Reproduce, without any change, the span of lines from the opening of the records below to the line containing "[Technonguide] (69, 72)", inclusive.
[THE RECORDS Boundary: Start]
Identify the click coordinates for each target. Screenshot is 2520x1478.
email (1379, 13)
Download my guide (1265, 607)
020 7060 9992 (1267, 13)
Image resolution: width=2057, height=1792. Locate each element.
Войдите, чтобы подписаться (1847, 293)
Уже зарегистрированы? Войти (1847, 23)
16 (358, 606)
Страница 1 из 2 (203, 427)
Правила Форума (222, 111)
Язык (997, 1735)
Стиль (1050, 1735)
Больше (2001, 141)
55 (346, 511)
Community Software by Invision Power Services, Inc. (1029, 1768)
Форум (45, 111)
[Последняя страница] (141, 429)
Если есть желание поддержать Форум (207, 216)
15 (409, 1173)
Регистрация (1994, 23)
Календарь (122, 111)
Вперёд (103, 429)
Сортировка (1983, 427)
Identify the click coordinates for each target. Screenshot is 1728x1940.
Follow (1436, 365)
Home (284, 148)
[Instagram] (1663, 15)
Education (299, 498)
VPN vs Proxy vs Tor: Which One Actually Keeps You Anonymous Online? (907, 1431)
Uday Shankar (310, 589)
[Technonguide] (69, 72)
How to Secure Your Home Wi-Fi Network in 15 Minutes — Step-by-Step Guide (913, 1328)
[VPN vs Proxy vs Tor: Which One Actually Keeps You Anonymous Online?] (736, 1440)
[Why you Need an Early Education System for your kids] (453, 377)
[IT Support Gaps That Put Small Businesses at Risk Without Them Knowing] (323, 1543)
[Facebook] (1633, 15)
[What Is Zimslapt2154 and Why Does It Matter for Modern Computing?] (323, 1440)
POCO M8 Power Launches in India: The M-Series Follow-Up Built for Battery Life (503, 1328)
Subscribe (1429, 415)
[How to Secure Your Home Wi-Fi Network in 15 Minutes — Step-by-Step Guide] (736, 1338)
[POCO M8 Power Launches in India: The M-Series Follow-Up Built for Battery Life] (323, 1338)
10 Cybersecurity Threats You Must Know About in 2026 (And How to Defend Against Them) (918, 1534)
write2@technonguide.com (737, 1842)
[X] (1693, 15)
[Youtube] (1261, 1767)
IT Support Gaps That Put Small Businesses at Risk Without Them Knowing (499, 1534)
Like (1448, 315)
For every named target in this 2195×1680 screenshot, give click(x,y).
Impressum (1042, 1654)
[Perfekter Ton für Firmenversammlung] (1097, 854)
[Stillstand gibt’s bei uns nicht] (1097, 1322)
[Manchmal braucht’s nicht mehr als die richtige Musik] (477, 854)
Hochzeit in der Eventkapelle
[THE RECORDS Boundary: End]
■ RESPONSE
Identify the click coordinates for each target. Screenshot is 2520x1478.
email (1379, 13)
Download my guide (1265, 607)
020 7060 9992 (1267, 13)
Image resolution: width=2057, height=1792. Locate each element.
Войдите, чтобы подписаться (1847, 293)
Уже зарегистрированы? Войти (1847, 23)
16 (358, 606)
Страница 1 из 2 (203, 427)
Правила Форума (222, 111)
Язык (997, 1735)
Стиль (1050, 1735)
Больше (2001, 141)
55 (346, 511)
Community Software by Invision Power Services, Inc. (1029, 1768)
Форум (45, 111)
[Последняя страница] (141, 429)
Если есть желание поддержать Форум (207, 216)
15 (409, 1173)
Регистрация (1994, 23)
Календарь (122, 111)
Вперёд (103, 429)
Сортировка (1983, 427)
Identify the click coordinates for each target. Screenshot is 1728x1940.
Follow (1436, 365)
Home (284, 148)
[Instagram] (1663, 15)
Education (299, 498)
VPN vs Proxy vs Tor: Which One Actually Keeps You Anonymous Online? (907, 1431)
Uday Shankar (310, 589)
[Technonguide] (69, 72)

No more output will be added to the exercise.